• [ACTION ITEM]: Whenever the word "description" turns up in a line of the data below, copy that line.

Saved entries:
####################

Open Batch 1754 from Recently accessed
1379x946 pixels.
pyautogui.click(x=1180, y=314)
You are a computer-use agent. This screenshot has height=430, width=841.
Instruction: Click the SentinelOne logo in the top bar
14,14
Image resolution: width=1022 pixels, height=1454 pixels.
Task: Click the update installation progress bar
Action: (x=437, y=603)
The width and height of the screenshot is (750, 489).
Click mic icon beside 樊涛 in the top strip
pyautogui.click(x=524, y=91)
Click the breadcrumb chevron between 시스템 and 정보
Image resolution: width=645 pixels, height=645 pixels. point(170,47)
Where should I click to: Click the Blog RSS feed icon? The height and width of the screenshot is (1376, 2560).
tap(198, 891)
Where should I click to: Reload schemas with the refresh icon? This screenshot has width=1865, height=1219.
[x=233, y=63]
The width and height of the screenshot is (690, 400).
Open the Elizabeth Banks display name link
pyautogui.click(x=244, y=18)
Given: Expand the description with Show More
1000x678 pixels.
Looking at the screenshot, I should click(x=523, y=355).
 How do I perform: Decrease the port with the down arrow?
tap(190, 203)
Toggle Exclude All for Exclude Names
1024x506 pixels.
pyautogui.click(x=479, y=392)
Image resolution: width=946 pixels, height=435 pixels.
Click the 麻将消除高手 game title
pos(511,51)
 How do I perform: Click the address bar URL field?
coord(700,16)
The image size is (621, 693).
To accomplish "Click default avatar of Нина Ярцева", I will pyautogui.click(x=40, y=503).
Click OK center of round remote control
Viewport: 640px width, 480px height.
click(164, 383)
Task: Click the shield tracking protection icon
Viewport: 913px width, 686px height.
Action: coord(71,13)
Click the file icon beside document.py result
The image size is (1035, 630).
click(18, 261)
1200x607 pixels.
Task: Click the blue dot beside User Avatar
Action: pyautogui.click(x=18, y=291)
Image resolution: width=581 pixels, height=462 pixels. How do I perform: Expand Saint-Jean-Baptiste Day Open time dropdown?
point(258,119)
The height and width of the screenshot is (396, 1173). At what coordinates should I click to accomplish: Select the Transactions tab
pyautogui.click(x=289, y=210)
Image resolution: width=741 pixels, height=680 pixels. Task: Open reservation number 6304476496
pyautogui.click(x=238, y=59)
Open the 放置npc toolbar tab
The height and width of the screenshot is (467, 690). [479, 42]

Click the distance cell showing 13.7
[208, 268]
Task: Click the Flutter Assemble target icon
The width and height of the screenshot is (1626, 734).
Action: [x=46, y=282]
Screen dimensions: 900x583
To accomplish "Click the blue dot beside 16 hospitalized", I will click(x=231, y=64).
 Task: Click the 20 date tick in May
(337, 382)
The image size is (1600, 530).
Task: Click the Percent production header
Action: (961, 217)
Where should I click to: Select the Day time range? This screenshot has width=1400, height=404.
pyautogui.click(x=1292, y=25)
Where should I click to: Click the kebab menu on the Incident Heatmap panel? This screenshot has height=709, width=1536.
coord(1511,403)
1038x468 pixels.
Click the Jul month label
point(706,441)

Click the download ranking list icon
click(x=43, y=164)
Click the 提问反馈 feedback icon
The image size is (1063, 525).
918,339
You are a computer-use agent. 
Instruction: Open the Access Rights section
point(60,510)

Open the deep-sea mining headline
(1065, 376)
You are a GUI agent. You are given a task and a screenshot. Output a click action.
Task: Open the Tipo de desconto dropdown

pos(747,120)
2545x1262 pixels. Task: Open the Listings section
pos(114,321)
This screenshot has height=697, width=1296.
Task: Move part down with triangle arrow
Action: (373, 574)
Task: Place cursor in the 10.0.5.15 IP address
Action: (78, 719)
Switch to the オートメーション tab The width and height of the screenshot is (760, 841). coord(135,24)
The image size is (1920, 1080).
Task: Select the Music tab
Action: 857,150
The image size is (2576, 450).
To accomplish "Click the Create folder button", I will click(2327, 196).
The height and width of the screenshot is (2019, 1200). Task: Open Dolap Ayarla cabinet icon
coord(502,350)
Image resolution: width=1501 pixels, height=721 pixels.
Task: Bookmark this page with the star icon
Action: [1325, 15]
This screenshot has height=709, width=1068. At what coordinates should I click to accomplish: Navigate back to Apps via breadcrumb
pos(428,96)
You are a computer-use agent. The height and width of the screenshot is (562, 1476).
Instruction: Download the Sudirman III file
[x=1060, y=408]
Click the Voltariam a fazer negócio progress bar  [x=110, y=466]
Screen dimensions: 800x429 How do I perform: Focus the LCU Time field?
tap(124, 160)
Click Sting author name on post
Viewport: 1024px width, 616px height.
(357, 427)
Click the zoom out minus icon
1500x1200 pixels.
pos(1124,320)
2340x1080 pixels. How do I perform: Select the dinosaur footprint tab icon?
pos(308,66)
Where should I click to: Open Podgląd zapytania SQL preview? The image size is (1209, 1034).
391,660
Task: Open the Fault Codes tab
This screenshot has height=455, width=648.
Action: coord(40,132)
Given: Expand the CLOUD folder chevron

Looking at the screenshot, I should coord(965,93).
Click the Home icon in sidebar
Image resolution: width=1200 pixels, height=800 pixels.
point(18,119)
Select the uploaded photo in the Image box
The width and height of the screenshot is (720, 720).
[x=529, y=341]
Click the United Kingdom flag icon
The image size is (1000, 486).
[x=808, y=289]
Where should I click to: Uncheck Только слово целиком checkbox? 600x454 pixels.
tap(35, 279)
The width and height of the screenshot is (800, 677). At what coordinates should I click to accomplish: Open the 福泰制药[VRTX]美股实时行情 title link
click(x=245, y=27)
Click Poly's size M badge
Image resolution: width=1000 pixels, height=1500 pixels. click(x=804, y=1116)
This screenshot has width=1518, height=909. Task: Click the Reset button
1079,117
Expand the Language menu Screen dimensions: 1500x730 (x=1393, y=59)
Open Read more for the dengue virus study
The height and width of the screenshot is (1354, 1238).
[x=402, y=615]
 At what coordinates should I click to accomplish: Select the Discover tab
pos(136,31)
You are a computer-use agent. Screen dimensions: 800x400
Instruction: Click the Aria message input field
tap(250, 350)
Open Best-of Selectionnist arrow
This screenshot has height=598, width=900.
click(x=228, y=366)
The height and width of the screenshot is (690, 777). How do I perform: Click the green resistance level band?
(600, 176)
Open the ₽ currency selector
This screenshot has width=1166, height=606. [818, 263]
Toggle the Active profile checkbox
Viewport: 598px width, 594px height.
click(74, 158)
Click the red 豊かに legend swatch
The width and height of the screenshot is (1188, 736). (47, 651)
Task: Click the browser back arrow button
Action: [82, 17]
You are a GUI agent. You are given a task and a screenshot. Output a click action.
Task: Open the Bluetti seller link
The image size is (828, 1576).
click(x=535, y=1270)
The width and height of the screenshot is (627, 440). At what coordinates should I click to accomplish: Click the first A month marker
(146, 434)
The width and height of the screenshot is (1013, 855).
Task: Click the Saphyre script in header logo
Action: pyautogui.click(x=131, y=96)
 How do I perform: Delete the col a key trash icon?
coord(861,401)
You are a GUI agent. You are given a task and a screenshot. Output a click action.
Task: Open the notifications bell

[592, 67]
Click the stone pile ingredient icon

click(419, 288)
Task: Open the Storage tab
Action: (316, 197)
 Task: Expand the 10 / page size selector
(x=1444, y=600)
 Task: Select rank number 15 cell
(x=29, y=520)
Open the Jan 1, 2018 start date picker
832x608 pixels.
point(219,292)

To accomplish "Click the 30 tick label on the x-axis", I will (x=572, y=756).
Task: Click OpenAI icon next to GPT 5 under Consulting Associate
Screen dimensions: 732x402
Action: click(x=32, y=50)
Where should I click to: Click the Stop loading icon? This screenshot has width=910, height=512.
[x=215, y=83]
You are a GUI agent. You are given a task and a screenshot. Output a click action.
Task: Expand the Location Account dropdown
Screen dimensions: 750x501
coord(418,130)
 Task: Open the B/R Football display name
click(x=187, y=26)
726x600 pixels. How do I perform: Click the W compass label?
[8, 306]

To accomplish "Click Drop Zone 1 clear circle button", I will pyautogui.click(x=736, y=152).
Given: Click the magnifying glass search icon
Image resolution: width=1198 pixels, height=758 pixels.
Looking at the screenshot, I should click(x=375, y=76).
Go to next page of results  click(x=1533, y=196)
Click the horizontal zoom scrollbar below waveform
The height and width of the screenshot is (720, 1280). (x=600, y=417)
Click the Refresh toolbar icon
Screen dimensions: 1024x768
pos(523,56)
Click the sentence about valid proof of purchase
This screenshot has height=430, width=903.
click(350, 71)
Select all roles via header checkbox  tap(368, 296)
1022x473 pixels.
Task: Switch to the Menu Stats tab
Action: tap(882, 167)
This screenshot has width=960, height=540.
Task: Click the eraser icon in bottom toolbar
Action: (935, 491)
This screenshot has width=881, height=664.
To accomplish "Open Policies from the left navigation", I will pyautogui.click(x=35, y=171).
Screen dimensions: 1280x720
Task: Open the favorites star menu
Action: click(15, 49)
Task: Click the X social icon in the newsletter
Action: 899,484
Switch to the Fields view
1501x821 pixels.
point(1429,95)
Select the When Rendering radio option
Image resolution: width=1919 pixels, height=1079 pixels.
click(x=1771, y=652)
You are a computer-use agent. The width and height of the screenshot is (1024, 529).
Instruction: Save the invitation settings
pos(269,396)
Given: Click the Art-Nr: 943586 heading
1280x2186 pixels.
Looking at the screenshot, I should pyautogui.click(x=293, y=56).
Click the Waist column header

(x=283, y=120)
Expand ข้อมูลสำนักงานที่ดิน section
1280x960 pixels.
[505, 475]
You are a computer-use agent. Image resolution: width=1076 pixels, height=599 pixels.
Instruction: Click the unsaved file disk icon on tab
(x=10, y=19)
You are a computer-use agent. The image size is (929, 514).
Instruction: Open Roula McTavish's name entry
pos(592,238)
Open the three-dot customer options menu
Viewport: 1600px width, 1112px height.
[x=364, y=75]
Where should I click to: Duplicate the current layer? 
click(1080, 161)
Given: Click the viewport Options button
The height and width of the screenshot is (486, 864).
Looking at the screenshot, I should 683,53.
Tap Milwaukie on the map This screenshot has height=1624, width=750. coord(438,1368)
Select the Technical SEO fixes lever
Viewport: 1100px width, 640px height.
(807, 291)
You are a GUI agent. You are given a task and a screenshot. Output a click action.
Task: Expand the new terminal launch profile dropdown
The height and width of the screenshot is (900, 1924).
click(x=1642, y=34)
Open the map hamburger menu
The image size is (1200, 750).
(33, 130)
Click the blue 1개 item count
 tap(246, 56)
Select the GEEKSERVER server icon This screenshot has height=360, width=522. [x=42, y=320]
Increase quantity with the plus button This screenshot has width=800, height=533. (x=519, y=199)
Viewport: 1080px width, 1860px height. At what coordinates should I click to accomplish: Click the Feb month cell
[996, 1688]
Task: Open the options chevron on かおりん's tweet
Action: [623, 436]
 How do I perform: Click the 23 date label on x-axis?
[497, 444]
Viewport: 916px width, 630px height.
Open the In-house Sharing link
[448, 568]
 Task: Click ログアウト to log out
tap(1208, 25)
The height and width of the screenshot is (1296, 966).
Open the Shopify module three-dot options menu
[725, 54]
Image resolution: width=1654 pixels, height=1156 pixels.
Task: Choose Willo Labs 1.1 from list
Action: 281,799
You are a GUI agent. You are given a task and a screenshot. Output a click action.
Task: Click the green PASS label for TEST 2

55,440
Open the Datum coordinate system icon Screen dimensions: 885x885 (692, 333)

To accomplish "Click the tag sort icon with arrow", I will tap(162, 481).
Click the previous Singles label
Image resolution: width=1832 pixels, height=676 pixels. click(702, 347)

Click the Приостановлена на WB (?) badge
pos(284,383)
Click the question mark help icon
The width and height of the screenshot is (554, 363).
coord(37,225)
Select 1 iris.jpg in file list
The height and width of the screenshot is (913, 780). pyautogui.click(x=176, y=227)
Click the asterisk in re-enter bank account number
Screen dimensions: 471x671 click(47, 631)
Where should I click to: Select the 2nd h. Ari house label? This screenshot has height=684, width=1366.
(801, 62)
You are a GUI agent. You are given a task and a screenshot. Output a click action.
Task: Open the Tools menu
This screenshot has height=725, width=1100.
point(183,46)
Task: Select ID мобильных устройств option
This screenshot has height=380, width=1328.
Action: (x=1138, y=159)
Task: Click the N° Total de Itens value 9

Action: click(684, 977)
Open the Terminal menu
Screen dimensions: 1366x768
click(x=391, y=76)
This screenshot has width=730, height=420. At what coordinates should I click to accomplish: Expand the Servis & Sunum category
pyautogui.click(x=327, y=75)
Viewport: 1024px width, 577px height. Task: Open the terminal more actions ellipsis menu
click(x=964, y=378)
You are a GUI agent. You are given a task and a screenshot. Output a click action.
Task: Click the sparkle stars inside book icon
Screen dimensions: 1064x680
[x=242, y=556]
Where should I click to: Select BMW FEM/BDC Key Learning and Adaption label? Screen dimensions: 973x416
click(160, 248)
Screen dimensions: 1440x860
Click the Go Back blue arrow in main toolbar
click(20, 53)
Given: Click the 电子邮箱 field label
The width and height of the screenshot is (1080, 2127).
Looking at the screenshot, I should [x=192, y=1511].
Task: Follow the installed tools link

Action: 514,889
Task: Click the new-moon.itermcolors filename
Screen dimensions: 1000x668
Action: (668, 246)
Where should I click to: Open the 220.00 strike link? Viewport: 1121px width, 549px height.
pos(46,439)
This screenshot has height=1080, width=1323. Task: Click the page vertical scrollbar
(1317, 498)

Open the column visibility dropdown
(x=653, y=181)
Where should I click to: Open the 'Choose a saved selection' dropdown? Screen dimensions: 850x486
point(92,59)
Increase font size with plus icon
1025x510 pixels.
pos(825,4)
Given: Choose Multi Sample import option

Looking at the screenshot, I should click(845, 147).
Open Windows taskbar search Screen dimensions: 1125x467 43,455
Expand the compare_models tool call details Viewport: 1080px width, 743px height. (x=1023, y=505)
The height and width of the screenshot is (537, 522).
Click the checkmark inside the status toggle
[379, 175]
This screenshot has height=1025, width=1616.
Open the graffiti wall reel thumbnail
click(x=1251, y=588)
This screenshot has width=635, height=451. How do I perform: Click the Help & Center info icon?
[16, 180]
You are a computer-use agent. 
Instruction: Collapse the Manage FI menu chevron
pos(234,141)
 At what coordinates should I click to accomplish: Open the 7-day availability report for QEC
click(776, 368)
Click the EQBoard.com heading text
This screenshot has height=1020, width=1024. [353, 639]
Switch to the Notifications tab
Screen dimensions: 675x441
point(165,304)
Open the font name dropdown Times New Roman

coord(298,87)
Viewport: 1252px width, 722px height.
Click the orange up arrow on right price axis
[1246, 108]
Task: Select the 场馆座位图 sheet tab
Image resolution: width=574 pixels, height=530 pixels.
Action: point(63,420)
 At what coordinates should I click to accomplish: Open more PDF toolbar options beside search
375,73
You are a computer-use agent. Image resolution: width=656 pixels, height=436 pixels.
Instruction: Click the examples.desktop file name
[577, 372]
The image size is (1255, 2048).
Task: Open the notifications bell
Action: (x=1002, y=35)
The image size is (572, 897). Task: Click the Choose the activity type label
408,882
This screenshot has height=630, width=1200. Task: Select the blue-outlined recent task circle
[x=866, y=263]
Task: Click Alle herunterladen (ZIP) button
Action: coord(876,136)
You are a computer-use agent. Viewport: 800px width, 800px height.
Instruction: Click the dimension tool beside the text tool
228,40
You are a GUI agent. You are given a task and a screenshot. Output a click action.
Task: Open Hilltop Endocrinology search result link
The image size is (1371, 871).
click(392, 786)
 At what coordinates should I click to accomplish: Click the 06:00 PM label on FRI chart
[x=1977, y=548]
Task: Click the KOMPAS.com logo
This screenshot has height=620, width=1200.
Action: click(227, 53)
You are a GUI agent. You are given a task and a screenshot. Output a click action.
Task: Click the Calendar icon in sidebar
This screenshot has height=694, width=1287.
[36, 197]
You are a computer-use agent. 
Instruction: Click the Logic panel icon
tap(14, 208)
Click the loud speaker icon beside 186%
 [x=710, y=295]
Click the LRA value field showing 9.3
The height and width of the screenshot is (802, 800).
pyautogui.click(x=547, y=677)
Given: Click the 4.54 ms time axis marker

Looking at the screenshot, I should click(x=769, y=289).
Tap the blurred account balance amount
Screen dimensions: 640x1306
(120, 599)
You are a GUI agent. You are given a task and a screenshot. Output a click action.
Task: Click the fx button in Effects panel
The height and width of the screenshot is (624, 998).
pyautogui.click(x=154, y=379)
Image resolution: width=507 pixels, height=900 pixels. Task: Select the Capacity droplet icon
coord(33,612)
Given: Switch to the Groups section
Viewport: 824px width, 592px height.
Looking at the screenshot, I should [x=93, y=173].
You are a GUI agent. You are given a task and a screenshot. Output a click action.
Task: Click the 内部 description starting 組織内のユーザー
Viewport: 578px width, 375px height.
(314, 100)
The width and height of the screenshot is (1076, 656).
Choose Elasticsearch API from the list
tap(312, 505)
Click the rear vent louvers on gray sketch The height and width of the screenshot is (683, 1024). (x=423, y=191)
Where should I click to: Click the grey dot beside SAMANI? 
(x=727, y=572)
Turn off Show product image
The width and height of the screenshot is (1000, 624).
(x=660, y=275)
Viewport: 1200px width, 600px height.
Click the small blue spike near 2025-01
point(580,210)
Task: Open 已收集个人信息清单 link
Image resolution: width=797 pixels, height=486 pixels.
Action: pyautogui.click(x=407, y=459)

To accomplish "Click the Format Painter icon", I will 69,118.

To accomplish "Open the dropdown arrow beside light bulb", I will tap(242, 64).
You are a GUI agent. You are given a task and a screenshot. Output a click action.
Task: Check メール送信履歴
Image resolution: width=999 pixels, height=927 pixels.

####################

• [EXERCISE OUTPUT]:
Given: Expand the description with Show More
Task: Click the 内部 description starting 組織内のユーザー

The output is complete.